TASK: All of the data that follows needs to be printed again, exactly as it reads.

++++ MATERIAL PROVIDED

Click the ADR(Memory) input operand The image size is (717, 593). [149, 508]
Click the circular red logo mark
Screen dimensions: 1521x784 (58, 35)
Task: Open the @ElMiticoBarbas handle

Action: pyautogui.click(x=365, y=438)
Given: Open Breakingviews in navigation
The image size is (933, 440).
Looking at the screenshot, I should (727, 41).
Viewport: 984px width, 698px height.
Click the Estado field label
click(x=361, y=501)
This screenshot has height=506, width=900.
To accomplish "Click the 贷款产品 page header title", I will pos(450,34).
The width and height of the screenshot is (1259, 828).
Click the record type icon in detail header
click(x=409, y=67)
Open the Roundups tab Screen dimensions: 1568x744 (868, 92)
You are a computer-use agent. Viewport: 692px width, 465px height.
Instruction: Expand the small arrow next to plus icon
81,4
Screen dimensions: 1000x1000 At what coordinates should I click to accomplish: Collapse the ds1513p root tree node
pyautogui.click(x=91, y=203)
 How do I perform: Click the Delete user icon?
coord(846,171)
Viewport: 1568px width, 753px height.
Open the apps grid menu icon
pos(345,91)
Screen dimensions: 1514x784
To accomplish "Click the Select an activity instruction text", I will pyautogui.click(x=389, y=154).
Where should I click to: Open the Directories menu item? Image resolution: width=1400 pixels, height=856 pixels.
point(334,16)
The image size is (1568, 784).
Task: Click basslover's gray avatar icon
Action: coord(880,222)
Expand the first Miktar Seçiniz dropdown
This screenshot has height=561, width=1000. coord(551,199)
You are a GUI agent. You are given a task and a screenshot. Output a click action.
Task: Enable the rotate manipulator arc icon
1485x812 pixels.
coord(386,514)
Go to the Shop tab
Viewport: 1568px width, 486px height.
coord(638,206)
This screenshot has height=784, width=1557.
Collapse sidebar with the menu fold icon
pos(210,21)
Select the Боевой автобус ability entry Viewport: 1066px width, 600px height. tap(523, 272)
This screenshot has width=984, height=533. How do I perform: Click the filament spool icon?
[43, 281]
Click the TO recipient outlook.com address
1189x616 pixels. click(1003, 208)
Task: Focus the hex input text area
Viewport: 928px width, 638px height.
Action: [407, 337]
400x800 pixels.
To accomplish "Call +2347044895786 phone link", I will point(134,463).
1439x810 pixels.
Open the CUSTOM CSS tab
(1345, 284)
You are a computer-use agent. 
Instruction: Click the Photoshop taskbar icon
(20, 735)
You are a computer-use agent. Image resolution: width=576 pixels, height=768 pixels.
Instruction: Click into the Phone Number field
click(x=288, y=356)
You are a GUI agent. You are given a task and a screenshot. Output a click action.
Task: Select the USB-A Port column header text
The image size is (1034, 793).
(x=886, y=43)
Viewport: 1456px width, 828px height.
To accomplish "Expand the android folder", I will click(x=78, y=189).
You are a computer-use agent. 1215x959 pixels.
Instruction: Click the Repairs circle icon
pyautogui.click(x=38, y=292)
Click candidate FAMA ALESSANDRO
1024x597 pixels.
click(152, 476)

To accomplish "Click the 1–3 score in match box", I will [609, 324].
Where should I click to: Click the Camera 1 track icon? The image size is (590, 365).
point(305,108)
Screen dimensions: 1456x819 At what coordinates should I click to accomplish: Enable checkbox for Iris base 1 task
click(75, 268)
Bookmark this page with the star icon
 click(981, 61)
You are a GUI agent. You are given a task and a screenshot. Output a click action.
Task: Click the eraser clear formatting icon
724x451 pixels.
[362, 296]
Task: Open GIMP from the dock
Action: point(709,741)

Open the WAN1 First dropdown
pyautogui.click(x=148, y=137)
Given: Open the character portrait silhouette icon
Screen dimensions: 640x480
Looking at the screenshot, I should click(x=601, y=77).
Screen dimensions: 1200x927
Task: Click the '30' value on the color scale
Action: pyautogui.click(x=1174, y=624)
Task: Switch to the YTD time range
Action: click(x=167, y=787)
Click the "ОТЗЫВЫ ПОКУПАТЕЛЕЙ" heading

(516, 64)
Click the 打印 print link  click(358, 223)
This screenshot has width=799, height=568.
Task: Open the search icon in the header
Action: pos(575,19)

++++++++

YOUR RESPONSE:
Click the ADR(Memory) input operand The image size is (717, 593). [149, 508]
Click the circular red logo mark
Screen dimensions: 1521x784 (58, 35)
Task: Open the @ElMiticoBarbas handle

Action: pyautogui.click(x=365, y=438)
Given: Open Breakingviews in navigation
The image size is (933, 440).
Looking at the screenshot, I should (727, 41).
Viewport: 984px width, 698px height.
Click the Estado field label
click(x=361, y=501)
This screenshot has height=506, width=900.
To accomplish "Click the 贷款产品 page header title", I will pos(450,34).
The width and height of the screenshot is (1259, 828).
Click the record type icon in detail header
click(x=409, y=67)
Open the Roundups tab Screen dimensions: 1568x744 (868, 92)
You are a computer-use agent. Viewport: 692px width, 465px height.
Instruction: Expand the small arrow next to plus icon
81,4
Screen dimensions: 1000x1000 At what coordinates should I click to accomplish: Collapse the ds1513p root tree node
pyautogui.click(x=91, y=203)
 How do I perform: Click the Delete user icon?
coord(846,171)
Viewport: 1568px width, 753px height.
Open the apps grid menu icon
pos(345,91)
Screen dimensions: 1514x784
To accomplish "Click the Select an activity instruction text", I will pyautogui.click(x=389, y=154).
Where should I click to: Open the Directories menu item? Image resolution: width=1400 pixels, height=856 pixels.
point(334,16)
The image size is (1568, 784).
Task: Click basslover's gray avatar icon
Action: coord(880,222)
Expand the first Miktar Seçiniz dropdown
This screenshot has height=561, width=1000. coord(551,199)
You are a GUI agent. You are given a task and a screenshot. Output a click action.
Task: Enable the rotate manipulator arc icon
1485x812 pixels.
coord(386,514)
Go to the Shop tab
Viewport: 1568px width, 486px height.
coord(638,206)
This screenshot has height=784, width=1557.
Collapse sidebar with the menu fold icon
pos(210,21)
Select the Боевой автобус ability entry Viewport: 1066px width, 600px height. tap(523, 272)
This screenshot has width=984, height=533. How do I perform: Click the filament spool icon?
[43, 281]
Click the TO recipient outlook.com address
1189x616 pixels. click(1003, 208)
Task: Focus the hex input text area
Viewport: 928px width, 638px height.
Action: [407, 337]
400x800 pixels.
To accomplish "Call +2347044895786 phone link", I will point(134,463).
1439x810 pixels.
Open the CUSTOM CSS tab
(1345, 284)
You are a computer-use agent. 
Instruction: Click the Photoshop taskbar icon
(20, 735)
You are a computer-use agent. Image resolution: width=576 pixels, height=768 pixels.
Instruction: Click into the Phone Number field
click(x=288, y=356)
You are a GUI agent. You are given a task and a screenshot. Output a click action.
Task: Select the USB-A Port column header text
The image size is (1034, 793).
(x=886, y=43)
Viewport: 1456px width, 828px height.
To accomplish "Expand the android folder", I will click(x=78, y=189).
You are a computer-use agent. 1215x959 pixels.
Instruction: Click the Repairs circle icon
pyautogui.click(x=38, y=292)
Click candidate FAMA ALESSANDRO
1024x597 pixels.
click(152, 476)

To accomplish "Click the 1–3 score in match box", I will [609, 324].
Where should I click to: Click the Camera 1 track icon? The image size is (590, 365).
point(305,108)
Screen dimensions: 1456x819 At what coordinates should I click to accomplish: Enable checkbox for Iris base 1 task
click(75, 268)
Bookmark this page with the star icon
 click(981, 61)
You are a GUI agent. You are given a task and a screenshot. Output a click action.
Task: Click the eraser clear formatting icon
724x451 pixels.
[362, 296]
Task: Open GIMP from the dock
Action: point(709,741)

Open the WAN1 First dropdown
pyautogui.click(x=148, y=137)
Given: Open the character portrait silhouette icon
Screen dimensions: 640x480
Looking at the screenshot, I should click(x=601, y=77).
Screen dimensions: 1200x927
Task: Click the '30' value on the color scale
Action: pyautogui.click(x=1174, y=624)
Task: Switch to the YTD time range
Action: click(x=167, y=787)
Click the "ОТЗЫВЫ ПОКУПАТЕЛЕЙ" heading

(516, 64)
Click the 打印 print link  click(358, 223)
This screenshot has width=799, height=568.
Task: Open the search icon in the header
Action: pos(575,19)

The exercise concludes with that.